LONDON, United Kingdom – The United Kingdom’s Competition and Markets Authority (CMA) has blocked Microsoft’s $69 billion purchase of Activision Blizzard, citing concerns that the acquisition would stifle competition in the rapidly growing cloud gaming market.
The decision, announced on Wednesday, April 26, 2023, sent Activision’s share price tumbling more than 11%, while Microsoft’s stock rose by 8%.
In a statement, the CMA expressed concerns that the merger could lead to “reduced innovation and less choice for UK gamers over the years to come.”
Microsoft, which already holds a 60%-70% global market share in cloud gaming, would be positioned to become “even stronger” through the acquisition of Activision Blizzard, one of the world’s largest video game developers.
The deal has faced mounting opposition from antitrust regulators worldwide, with the US Federal Trade Commission filing a lawsuit to block the takeover in December over similar competition concerns. The European Union is also evaluating the transaction.
Alex Haffner, a partner at London law firm Fladgate, described the UK decision as “seismic,” adding that it could potentially impact other regulatory decisions. “It’s hard to see how the deal would carry on without approval from all three regulators,” he said.
The CMA’s ruling suggested that Microsoft could make Activision’s games exclusive to its own platforms and potentially increase the cost of a Game Pass subscription. The authority emphasized the importance of a competitive cloud gaming market in driving innovation and choice.

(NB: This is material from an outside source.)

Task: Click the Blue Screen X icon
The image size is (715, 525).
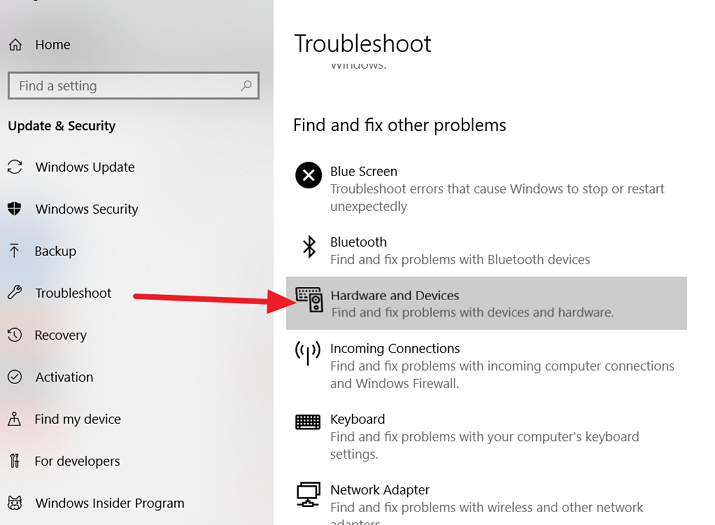Action: (308, 175)
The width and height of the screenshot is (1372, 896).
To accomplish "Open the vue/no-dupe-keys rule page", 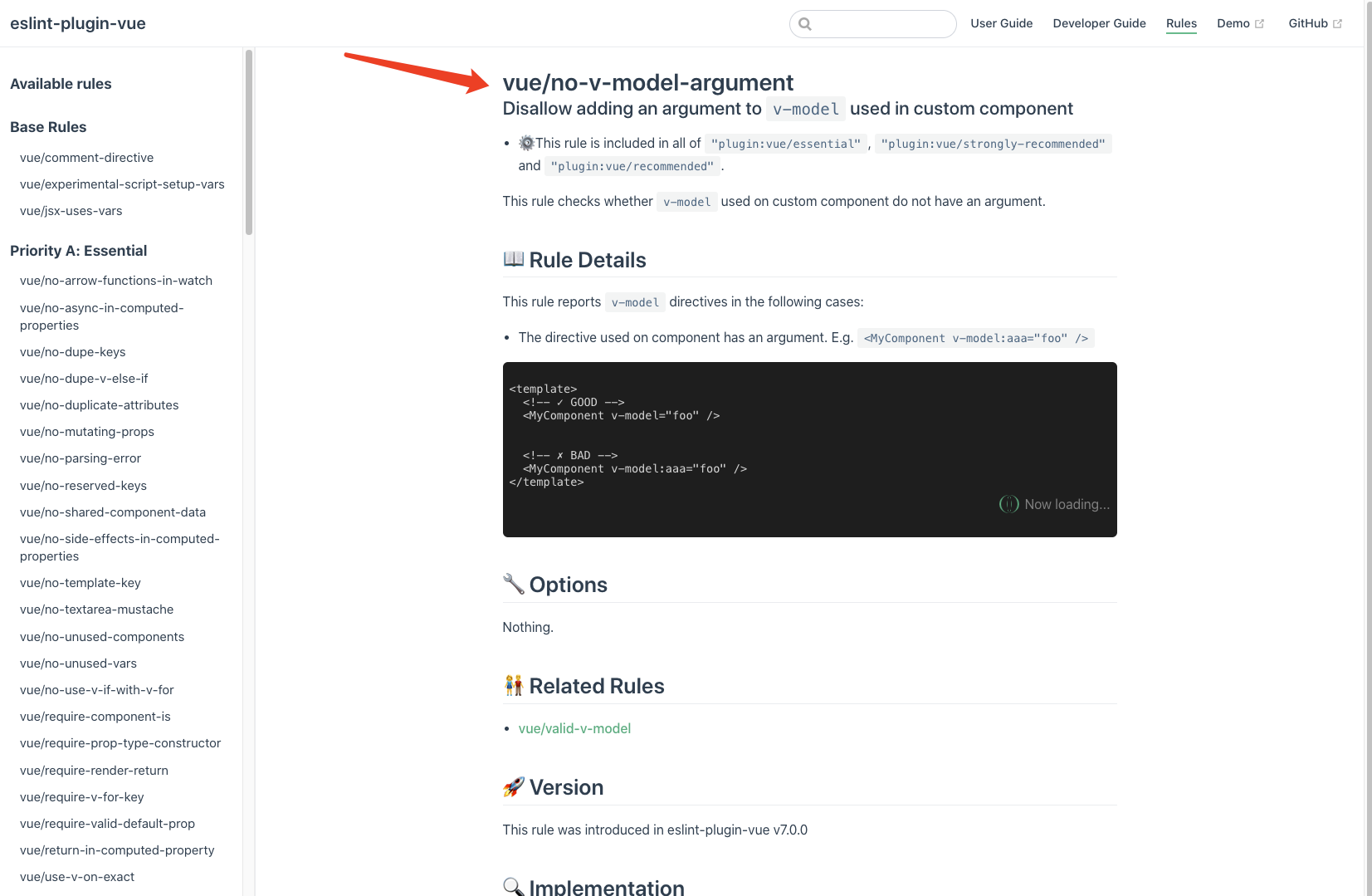I will 72,351.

Both Microsoft and Activision Blizzard plan to appeal the decision. Activision Blizzard CEO Bobby Kotick stated, “Alongside Microsoft, we can and will contest this decision, and we’ve already begun the work to appeal to the UK Competition Appeals Tribunal.”
Microsoft President Brad Smith criticized the decision as reflecting “a flawed understanding of the market and the way the relevant cloud technology actually works.”
However, their chances of success at the tribunal may be slim, as Haffner explained that the bar for a successful appeal is set quite high.
The UK CMA has previously used its authority under the Enterprise Act 2002 to block deals such as 21st Century Fox’s takeover of Sky News and the sale of Asda supermarkets to rival Sainsbury’s.